Combien de sites historiques et naturels sont saccagés, pillés, incendiés ? Entre laisser-aller, manque de conscience et de moyens, les temps qui courent signent l’arrêt de mort de notre patrimoine. C’est tous les jours que s’écrivent les pages d’une histoire que l’on gomme sournoisement.

Des centaines de sites sont quotidiennement transformées en poubelle à ciel ouvert, en cachette pour tous types de trafic ou en pissotière. Chacun laisse libre cours à son esprit “innovant” et ils y en a même qui plantent des condiments sur un terrain archéologique. Dans la médina de Tunis, de Sousse ou de Kélibia, les sites deviennent des dépotoirs, les zones côtières sont prises d’assaut, les terrains archéologiques sont bâtis… La ville de Tunis qui compte des centaines de sites historiques subit une accélération de  la détérioration de son capital historique ; capital qui lui avait pourtant valu d’être consacrée patrimoine mondial de l’UNESCO.
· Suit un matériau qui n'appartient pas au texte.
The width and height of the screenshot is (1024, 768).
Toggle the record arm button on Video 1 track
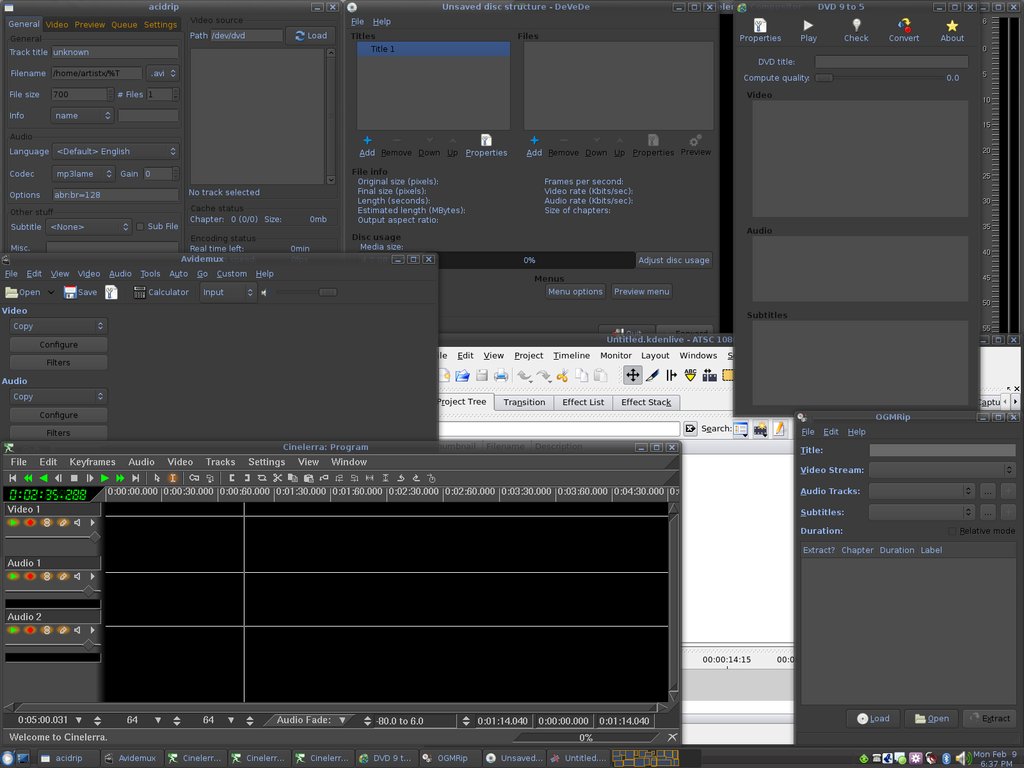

Dans quels états des trouvent les municipalités pour les appeler  à intervenir rapidement ? Que font réellement les forces de l’ordre quand elles sont appelées à réagir ?  A part signer des pétitions et faire des sit in (ce qui est déjà une étape), comme ce fut le cas pour stopper la dégradation du domaine maritime de Tabarka que peut-on faire? Vers qui se tourner ? Quels sont nos recours en tant que citoyen témoin du massacre ?

Pourquoi s’offusquer pour un “tas de pierres” alors que l’urgence est ailleurs prétendent certains. Il est incontestable que les urgences sont nombreuses et que s’offusquer ou s’indigner d’un mur qui se fissure, d’un bâtiment que se détruit, d’un arbre que l’on abat peut paraitre secondaire, si ce n’est que c’est ce qui fait le capital de la Tunisie, son identité, son histoire et son avenir.
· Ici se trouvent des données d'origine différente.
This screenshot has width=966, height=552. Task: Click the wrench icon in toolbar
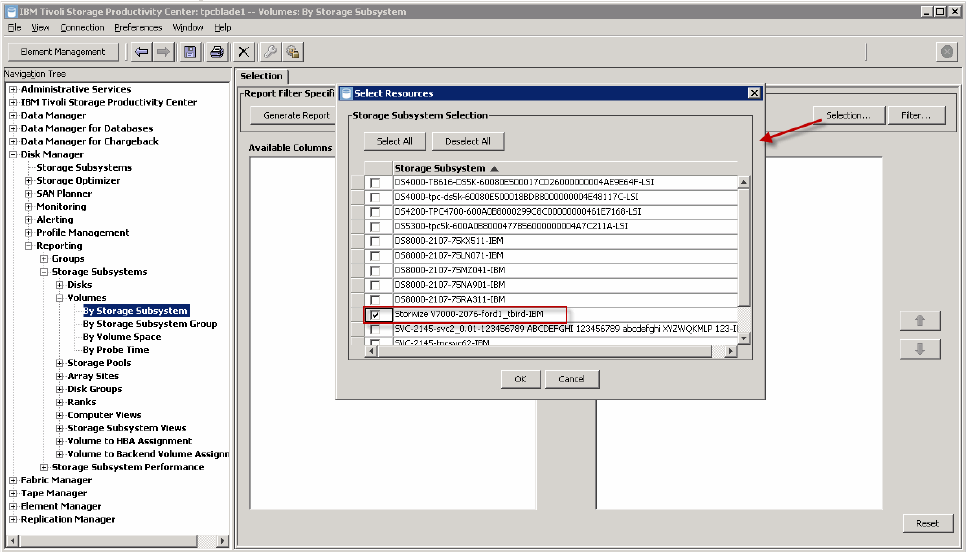[270, 52]
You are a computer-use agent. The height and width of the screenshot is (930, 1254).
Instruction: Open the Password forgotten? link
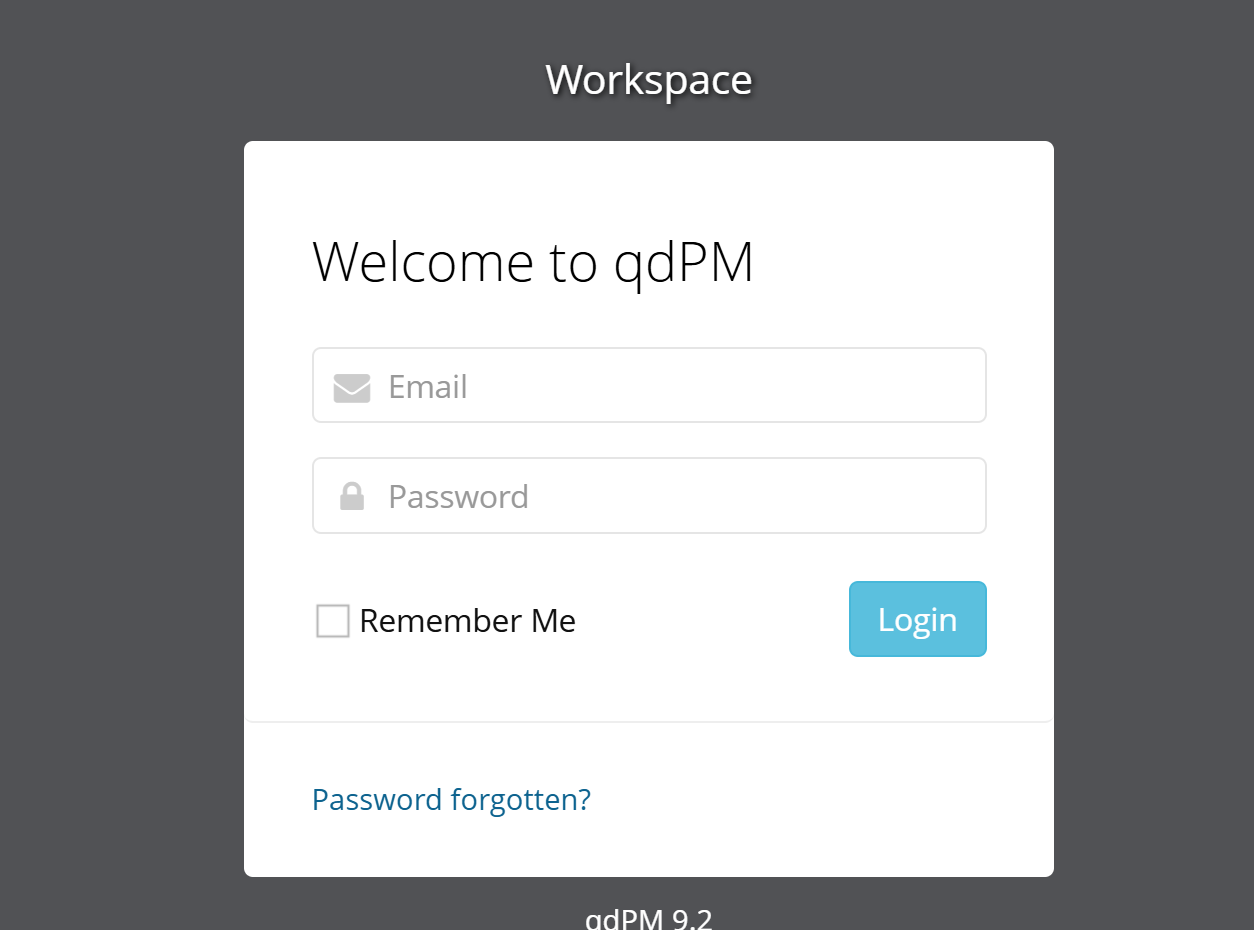click(x=451, y=799)
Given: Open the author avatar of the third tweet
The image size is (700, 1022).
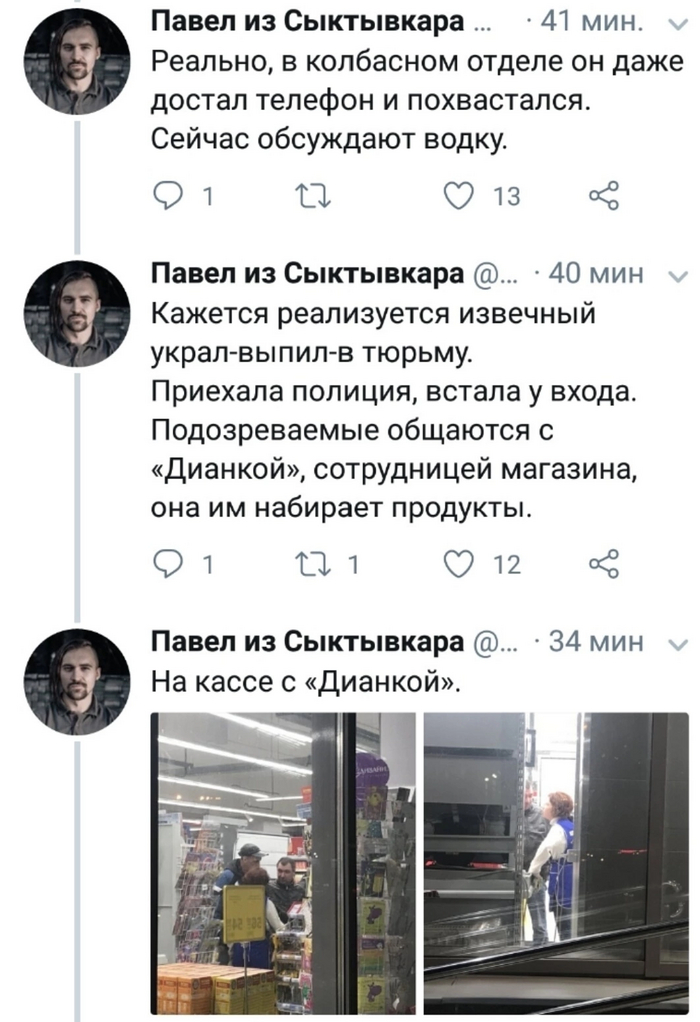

Et puis rappelons tout de même que le patrimoine archéologique et le tourisme culturel, s’ils sont mis en valeur, constitue une source d’entrée financière non négligeable pour l’économie d’un pays. N’est-ce pas ce capital qui est aussi la valeur historique et commerciale de la Tunisie ?  Préservé, exploité et  valorisé, ce patrimoine pourrait constituer un formidable levier pour l’économie.  Dans le monde entier de  nombreuses villes l’ont compris et misent sur ce lien avec l’Histoire pour attirer les voyageurs amateurs de vestiges et de civilisations anciennes. Un investissement qui nécessite une prise de conscience  et une coordination entre les différents acteurs.
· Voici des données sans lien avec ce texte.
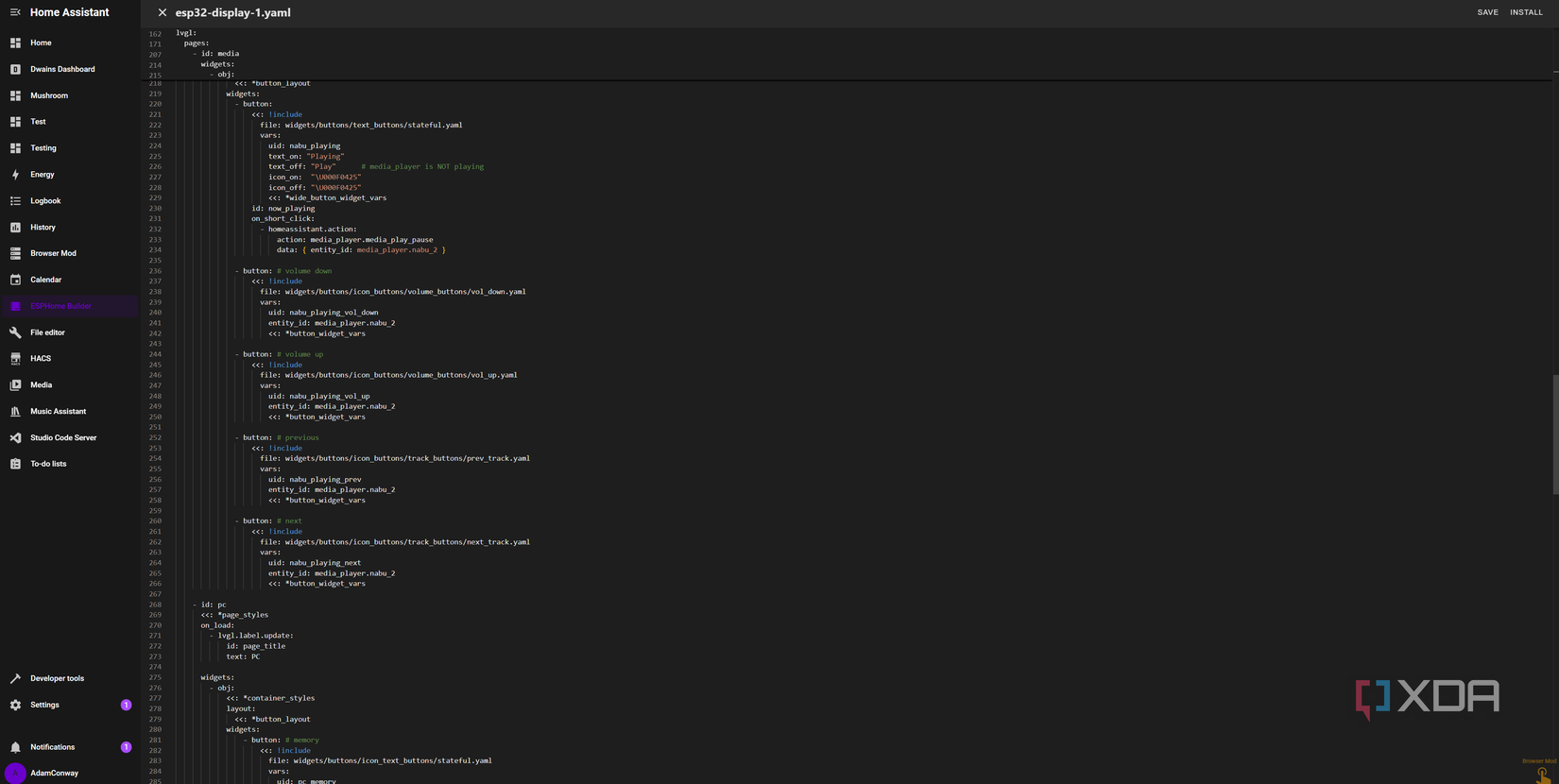Select ESPHome Builder sidebar item
1559x784 pixels.
[x=70, y=306]
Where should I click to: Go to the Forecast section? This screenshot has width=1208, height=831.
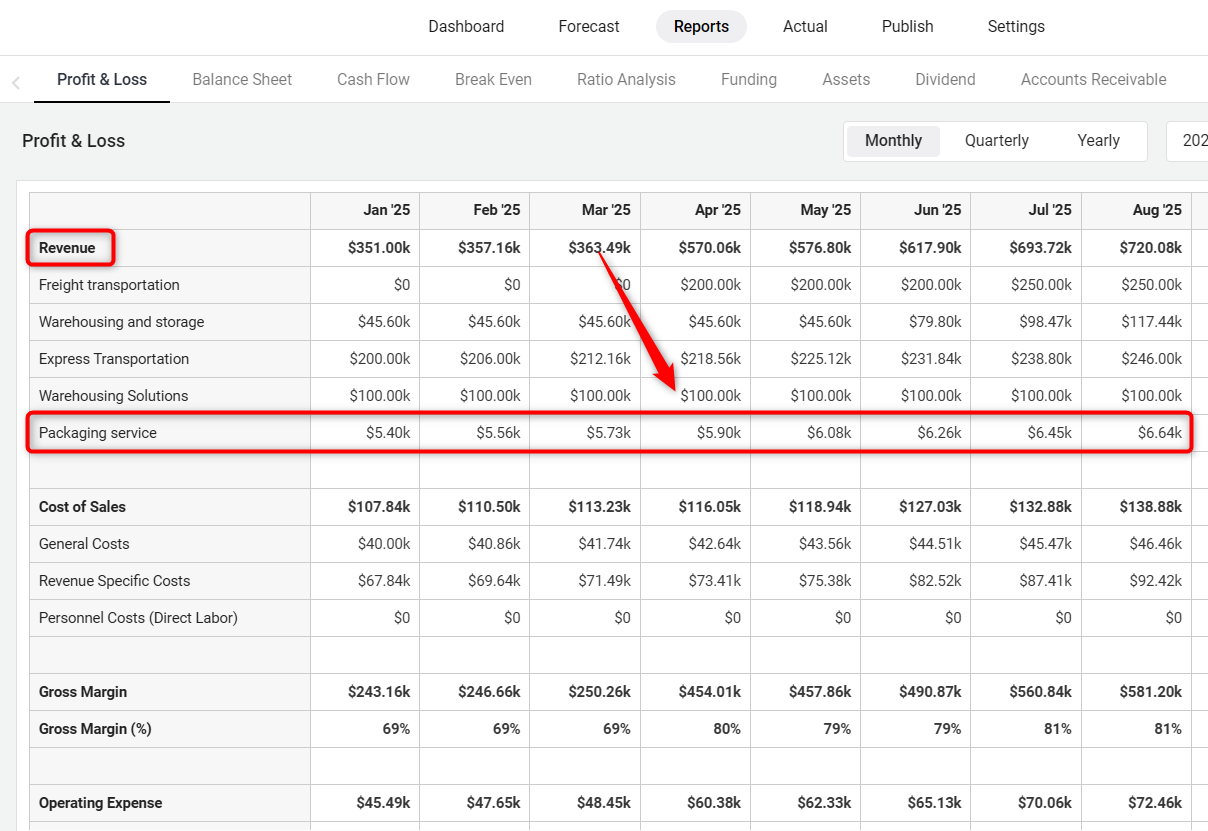[x=589, y=27]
Devant le rythme des destructions de notre patrimoine et autres actes de pillage et de vandalisme, on peut se demander s’il restera vraiment quelque chose à valoriser Tunisie d’ici quelques années. Comment développer le tourisme culturel s’il n’y a plus les biens qui s’y rapportent ? Qui se chargera d’expliquer à nos enfants qu’on les prive d’une partie de leur histoire alors que nous regardons le patrimoine national disparaître?
Au vu de la situation politique du pays, ces questions ne seront à l’ordre du jour que dans un an ou deux ans. A ce rythme là que restera-t-il de notre patrimoine?